* [EXERCISE]: In the material below, find each line that contains the word "logo" and copy it.

* [MATERIAL FOR THIS TASK]:

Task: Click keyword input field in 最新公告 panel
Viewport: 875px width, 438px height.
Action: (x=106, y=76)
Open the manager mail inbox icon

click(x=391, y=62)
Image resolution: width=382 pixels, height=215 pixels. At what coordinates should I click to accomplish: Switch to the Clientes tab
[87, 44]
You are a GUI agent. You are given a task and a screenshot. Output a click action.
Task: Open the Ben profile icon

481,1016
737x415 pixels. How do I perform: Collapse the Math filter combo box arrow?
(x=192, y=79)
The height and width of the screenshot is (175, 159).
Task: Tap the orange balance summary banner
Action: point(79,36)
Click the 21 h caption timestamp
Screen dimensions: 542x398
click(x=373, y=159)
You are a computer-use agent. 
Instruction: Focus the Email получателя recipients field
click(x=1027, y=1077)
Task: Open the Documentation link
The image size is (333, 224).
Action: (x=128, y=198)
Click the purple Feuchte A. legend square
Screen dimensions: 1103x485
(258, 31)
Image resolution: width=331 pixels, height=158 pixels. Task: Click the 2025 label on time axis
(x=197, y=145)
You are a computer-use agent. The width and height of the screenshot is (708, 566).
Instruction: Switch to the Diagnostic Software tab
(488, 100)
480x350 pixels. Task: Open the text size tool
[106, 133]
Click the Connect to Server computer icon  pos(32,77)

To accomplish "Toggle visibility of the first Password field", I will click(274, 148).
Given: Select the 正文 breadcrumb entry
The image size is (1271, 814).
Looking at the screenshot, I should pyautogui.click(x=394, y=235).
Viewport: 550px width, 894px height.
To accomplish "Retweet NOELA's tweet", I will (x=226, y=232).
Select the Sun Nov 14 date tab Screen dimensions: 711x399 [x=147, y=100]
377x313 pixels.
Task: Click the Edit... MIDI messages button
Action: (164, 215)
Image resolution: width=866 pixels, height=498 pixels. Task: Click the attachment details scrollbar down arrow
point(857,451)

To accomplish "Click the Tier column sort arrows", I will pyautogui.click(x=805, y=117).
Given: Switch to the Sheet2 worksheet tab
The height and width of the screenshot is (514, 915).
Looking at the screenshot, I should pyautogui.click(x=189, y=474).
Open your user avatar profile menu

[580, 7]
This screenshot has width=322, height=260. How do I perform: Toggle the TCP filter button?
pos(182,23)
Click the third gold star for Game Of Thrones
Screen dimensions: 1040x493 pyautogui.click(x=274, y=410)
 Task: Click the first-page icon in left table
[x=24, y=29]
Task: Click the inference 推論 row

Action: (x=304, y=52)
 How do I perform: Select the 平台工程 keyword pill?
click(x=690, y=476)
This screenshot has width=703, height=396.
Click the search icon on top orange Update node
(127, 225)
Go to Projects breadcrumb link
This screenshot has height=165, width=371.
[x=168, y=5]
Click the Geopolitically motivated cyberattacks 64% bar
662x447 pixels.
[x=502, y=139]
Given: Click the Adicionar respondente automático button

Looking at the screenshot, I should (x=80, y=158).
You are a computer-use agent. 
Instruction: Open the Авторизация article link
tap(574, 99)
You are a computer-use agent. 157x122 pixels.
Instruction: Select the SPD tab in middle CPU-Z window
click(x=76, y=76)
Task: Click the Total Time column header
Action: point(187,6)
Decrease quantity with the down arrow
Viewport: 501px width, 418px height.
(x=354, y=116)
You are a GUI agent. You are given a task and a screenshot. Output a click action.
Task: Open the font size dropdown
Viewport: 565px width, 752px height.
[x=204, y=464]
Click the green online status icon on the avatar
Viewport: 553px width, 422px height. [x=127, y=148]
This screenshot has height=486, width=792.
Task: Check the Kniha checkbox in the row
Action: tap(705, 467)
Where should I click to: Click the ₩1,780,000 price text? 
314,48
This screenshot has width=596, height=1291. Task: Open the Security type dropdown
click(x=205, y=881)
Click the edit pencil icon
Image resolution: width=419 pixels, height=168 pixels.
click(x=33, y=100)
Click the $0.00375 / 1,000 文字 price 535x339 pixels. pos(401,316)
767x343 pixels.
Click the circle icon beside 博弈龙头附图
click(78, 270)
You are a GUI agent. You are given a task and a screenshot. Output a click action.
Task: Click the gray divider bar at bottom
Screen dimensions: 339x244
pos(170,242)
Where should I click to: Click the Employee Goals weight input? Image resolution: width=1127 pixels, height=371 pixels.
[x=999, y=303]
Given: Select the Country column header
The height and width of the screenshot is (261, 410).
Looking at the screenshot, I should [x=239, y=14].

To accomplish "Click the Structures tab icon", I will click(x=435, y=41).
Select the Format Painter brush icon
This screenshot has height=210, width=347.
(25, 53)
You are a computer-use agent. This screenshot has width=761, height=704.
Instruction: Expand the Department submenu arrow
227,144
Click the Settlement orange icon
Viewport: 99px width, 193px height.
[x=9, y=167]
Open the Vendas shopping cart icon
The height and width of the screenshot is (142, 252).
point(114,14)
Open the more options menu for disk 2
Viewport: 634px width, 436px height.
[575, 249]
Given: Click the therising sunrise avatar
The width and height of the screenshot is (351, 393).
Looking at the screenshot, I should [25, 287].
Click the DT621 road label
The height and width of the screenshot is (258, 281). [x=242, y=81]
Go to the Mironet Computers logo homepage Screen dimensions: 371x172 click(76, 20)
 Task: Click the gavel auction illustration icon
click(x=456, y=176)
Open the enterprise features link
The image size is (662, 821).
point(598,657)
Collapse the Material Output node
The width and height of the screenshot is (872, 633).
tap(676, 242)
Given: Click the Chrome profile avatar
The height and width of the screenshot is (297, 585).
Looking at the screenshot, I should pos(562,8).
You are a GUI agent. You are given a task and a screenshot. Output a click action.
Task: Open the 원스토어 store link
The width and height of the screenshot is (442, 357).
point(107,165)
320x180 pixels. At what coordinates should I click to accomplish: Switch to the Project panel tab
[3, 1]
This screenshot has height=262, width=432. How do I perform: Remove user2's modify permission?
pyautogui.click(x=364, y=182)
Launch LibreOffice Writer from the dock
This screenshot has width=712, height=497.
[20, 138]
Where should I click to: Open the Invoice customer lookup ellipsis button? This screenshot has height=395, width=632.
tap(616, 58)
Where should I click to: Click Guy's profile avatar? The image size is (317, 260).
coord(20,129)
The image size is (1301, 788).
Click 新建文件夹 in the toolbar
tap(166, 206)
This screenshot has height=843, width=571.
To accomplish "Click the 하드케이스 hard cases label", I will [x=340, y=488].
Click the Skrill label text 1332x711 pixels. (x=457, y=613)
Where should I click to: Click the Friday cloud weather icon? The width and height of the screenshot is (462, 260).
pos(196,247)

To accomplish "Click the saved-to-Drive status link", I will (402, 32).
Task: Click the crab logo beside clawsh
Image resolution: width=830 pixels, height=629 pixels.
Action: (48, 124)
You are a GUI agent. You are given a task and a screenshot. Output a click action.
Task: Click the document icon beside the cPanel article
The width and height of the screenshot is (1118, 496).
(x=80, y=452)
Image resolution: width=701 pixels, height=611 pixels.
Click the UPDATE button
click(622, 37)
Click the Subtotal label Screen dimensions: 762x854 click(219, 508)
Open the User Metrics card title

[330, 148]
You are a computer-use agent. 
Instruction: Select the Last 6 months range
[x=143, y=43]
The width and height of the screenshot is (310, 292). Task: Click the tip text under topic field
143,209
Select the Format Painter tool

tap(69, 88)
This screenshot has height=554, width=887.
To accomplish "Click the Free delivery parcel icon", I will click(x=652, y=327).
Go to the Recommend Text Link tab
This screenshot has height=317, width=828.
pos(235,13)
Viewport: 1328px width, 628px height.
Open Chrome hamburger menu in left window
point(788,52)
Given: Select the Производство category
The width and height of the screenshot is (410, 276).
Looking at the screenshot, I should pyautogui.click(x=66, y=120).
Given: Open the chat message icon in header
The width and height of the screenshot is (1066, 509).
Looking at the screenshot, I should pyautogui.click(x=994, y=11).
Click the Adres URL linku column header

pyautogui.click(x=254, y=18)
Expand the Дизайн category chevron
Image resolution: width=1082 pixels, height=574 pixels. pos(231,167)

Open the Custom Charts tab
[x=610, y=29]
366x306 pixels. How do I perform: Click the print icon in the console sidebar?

* [EXERCISE RESULT]:
Go to the Mironet Computers logo homepage Screen dimensions: 371x172 click(76, 20)
Task: Click the crab logo beside clawsh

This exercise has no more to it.